Il convoglio umanitario dell’Onu e della Croce Rossa internazionale era composto da 46 camion. Era da novembre che un convoglio non entrava nella Ghuta. Ma la stessa Croce Rossa afferma che questi aiuti, rimasti bloccati per mesi perché il governo di Damasco non rilasciava i permessi, sebbene rappresentino ‘un passo positivo’ non sono affatto sufficienti.
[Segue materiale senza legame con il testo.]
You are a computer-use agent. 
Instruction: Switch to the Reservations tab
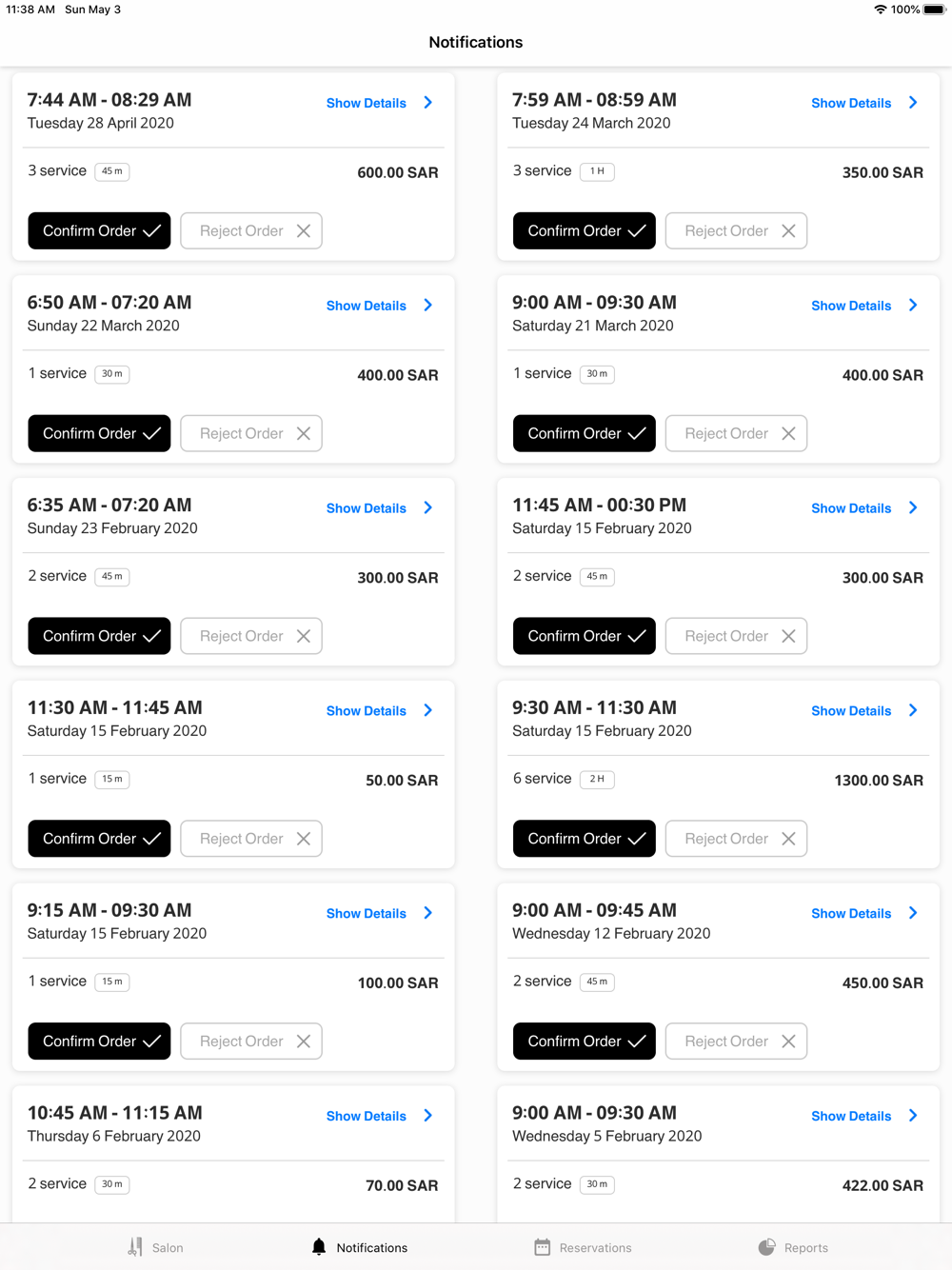[x=583, y=1247]
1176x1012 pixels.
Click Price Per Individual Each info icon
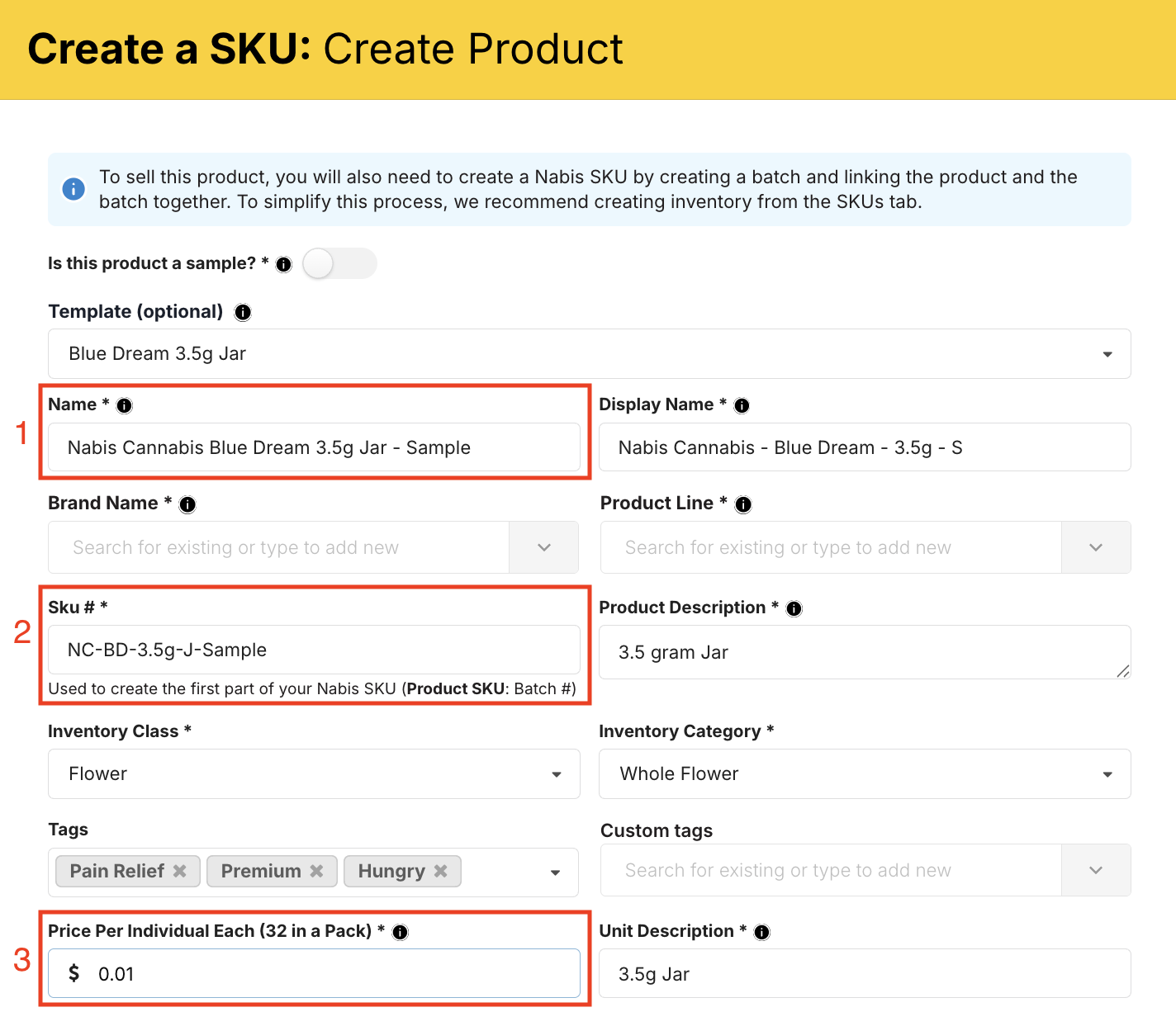click(x=401, y=932)
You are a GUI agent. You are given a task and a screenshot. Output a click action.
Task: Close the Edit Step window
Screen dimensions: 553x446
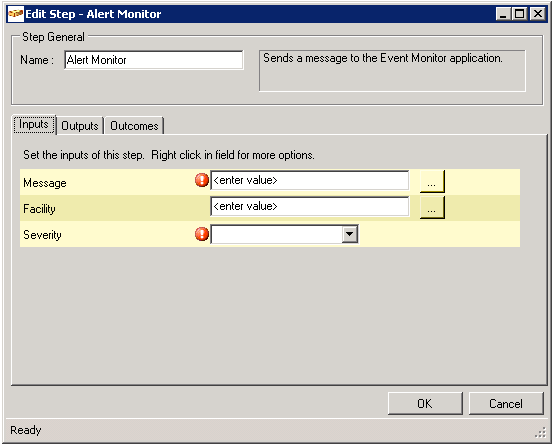[x=538, y=14]
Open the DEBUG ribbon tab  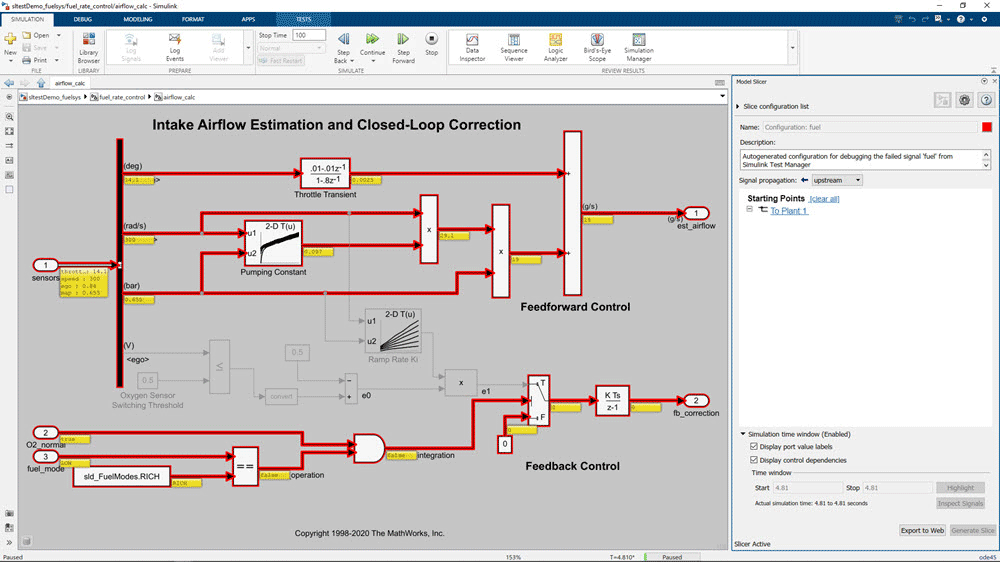tap(83, 19)
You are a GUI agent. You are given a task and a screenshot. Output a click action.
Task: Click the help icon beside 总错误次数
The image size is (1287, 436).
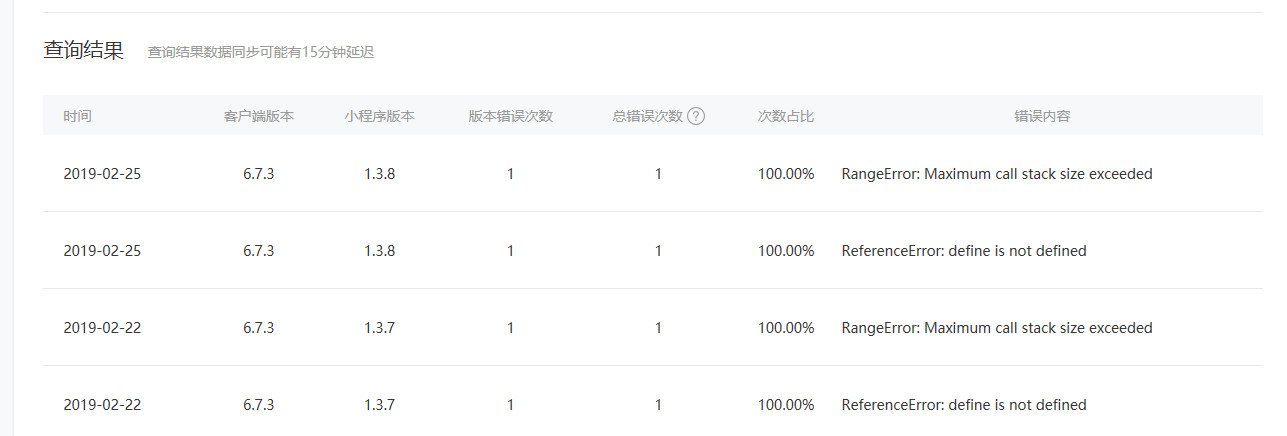tap(696, 116)
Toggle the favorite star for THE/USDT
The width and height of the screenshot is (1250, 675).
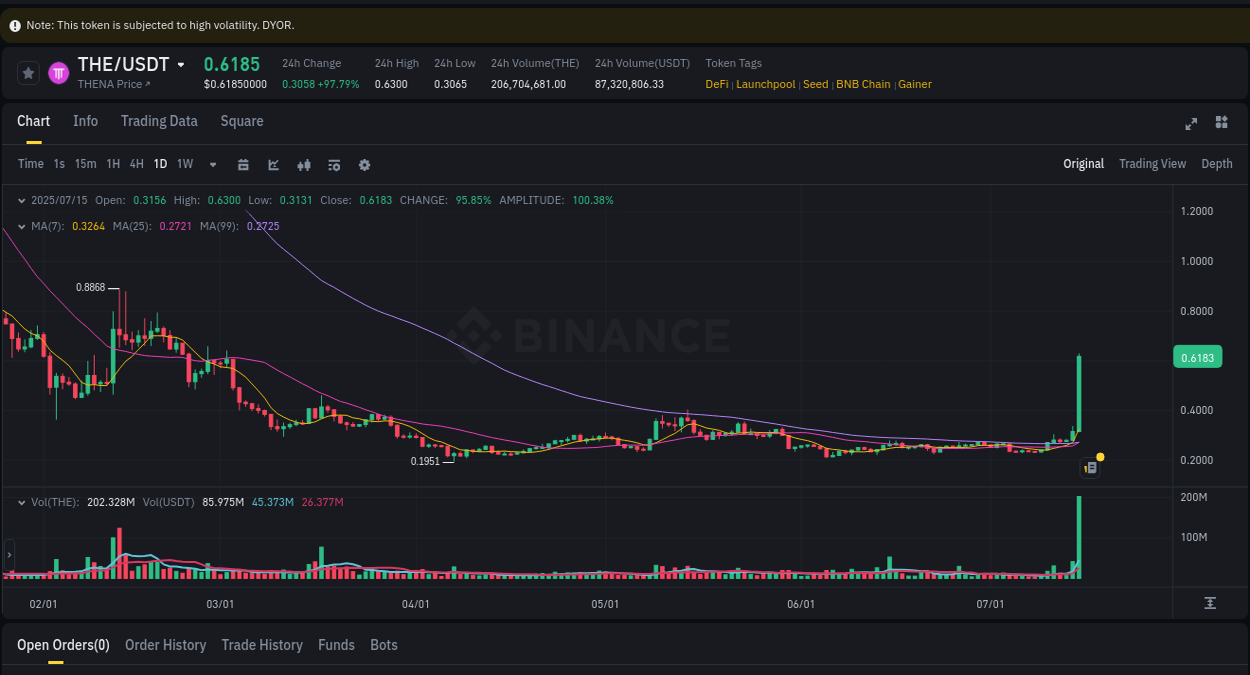(x=27, y=73)
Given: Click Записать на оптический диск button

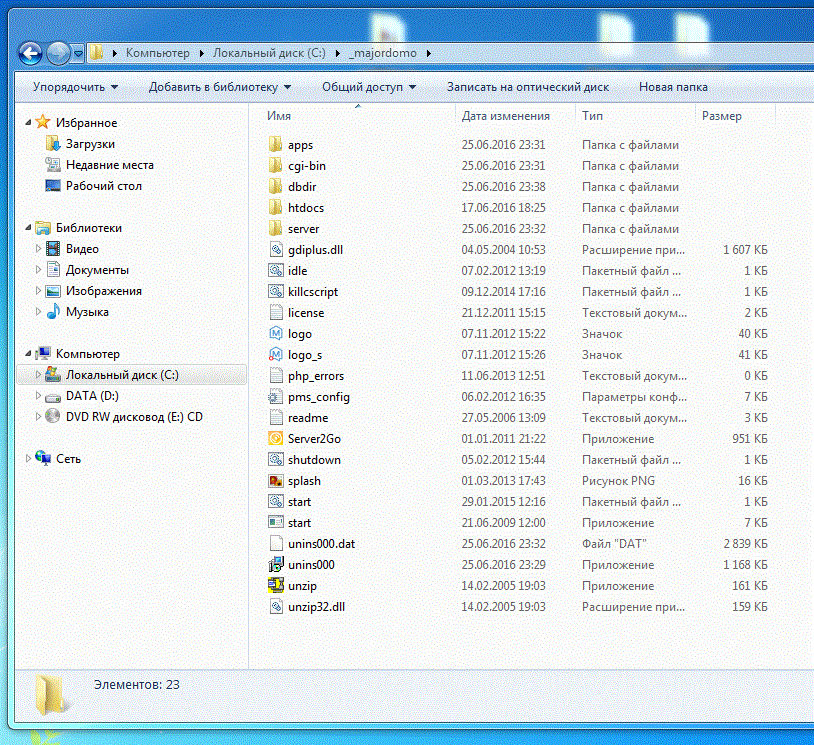Looking at the screenshot, I should tap(527, 87).
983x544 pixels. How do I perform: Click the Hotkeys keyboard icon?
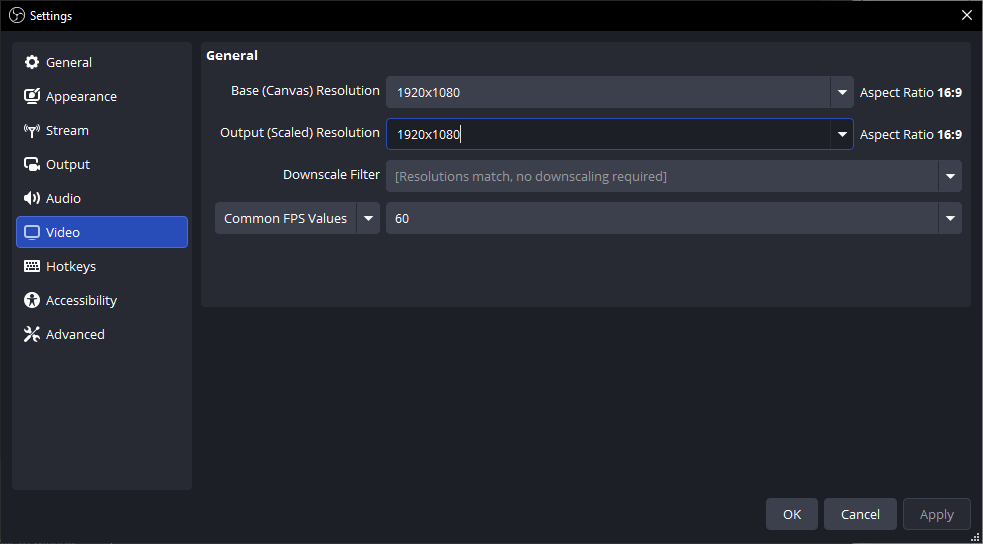click(31, 266)
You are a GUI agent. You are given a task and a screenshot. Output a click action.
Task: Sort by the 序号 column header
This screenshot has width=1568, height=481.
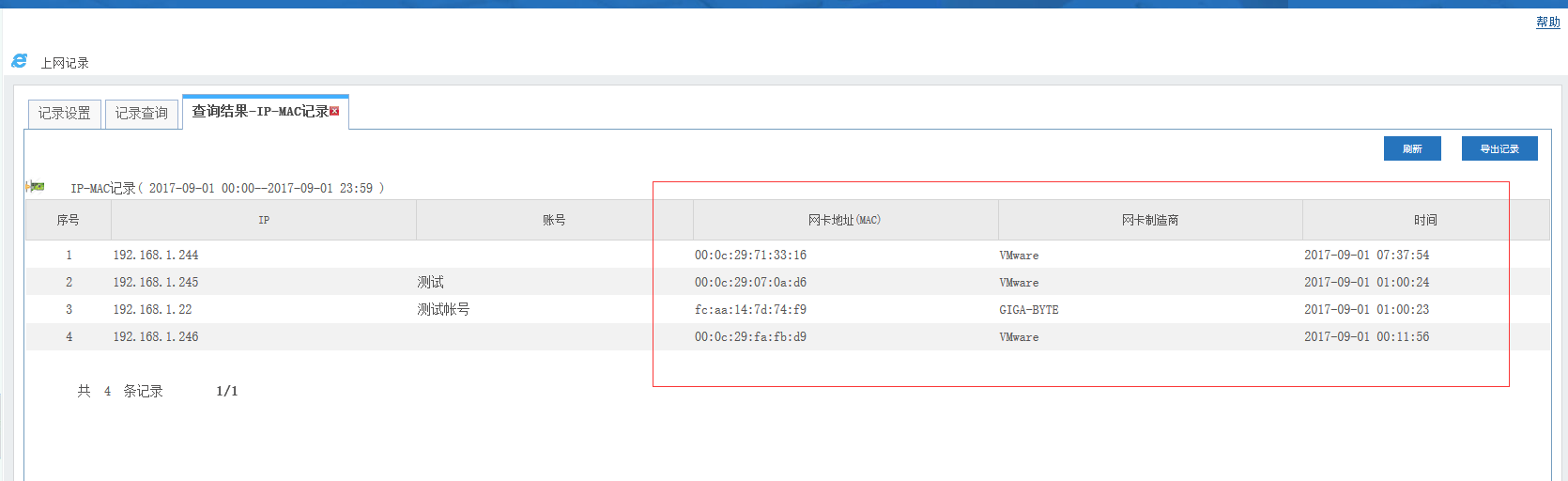coord(68,220)
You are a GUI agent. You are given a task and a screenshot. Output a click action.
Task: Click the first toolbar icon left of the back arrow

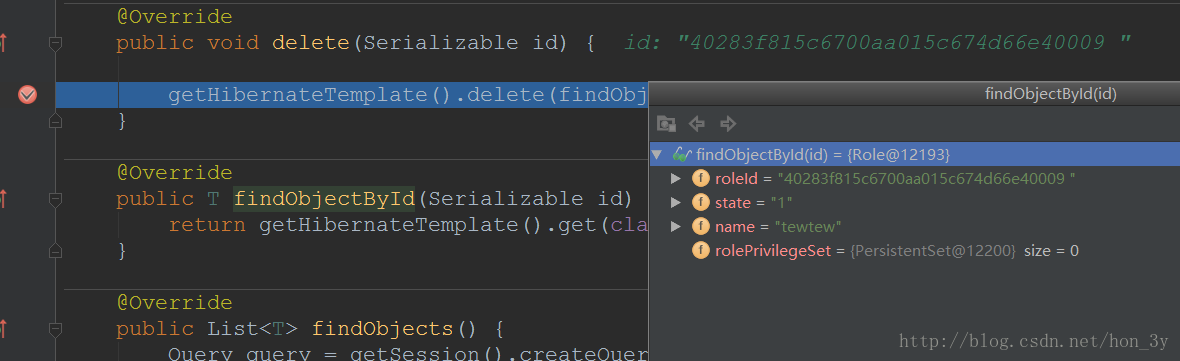coord(666,123)
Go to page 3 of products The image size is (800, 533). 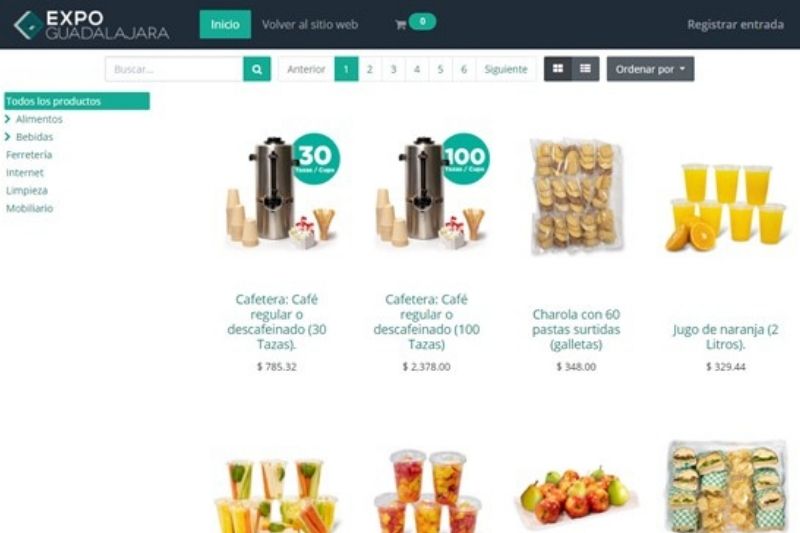(393, 69)
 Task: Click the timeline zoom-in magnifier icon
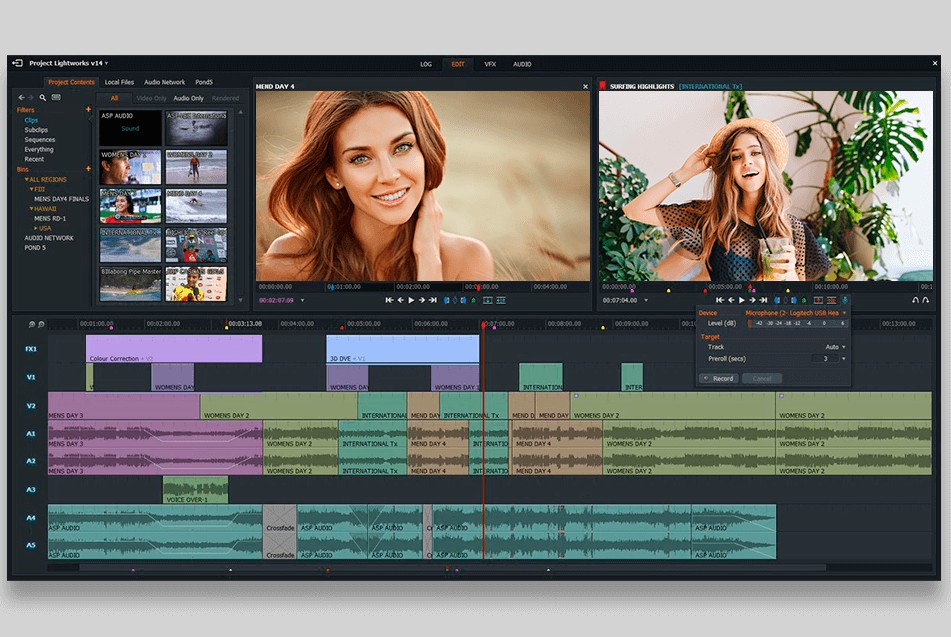32,324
Ma la Ghuta è stata anche bombardata ieri dall’aviazione governativa sostenuta da Russia e Iran, a sostegno dell’avanzata di terra contro i miliziani antiregime appoggiati a vari livelli da Arabia Saudita, Turchia e Qatar. Per l’Ondus sono stati uccisi più di 40 civili, tra cui donne e minori. E il bilancio di questi primi dieci giorni da  quando il Consiglio di sicurezza dell’Onu ha approvato la risoluzione per una tregua umanitaria in Siria sono 210. Dal 18 febbraio, giorno dell’inizio dell’inasprimento dell’offensiva sulla Ghuta, sono morti secondo l’Osservatorio 740 civili, di cui 170 minori e 103 donne.

L’avanzata delle truppe governative e delle milizie ausiliarie procede intanto sul lato orientale diretto verso il cuore della Ghuta, con l’obiettivo di tagliare di fatto in due la zona, in una parte a nord e in una a sud.